_Exercise data:_
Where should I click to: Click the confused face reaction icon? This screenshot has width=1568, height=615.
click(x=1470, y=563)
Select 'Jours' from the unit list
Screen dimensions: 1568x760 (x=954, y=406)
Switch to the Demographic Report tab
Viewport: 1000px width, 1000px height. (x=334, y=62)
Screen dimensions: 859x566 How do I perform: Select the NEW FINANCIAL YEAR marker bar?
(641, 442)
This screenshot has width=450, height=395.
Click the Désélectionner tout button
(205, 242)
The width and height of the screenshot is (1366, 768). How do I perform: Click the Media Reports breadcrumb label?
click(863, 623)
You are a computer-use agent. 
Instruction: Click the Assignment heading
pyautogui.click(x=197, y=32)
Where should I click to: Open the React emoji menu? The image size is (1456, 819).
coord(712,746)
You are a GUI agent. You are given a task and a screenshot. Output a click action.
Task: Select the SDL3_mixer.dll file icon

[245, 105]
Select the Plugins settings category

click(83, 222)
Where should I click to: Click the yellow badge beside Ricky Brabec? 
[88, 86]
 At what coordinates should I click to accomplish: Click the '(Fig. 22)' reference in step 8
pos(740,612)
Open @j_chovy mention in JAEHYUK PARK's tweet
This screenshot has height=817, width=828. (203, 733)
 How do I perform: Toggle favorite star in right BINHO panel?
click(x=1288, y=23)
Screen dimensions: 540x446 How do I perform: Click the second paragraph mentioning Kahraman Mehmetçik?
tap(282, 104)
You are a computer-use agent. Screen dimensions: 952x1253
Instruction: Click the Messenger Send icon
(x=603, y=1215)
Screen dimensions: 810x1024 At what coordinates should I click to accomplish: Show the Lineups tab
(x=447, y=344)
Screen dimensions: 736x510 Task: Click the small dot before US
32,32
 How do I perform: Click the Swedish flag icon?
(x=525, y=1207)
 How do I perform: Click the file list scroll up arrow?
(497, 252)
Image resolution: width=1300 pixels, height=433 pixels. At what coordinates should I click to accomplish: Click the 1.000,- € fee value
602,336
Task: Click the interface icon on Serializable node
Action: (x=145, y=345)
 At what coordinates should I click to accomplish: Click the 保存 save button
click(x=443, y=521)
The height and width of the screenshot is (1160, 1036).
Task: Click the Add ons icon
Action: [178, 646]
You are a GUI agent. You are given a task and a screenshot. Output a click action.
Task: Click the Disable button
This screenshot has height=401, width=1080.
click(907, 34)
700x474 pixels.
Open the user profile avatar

_What to work on:_ Search the records for the word "agent". Copy each line where it appears.

_Exercise response:_
You are a computer-use agent. 
You are a GUI agent. You are given a task and a screenshot. Output a click action.
You are a computer-use agent. Screen dimensions: 952x1253
You are a GUI agent. You are given a task and a screenshot. Output a click action.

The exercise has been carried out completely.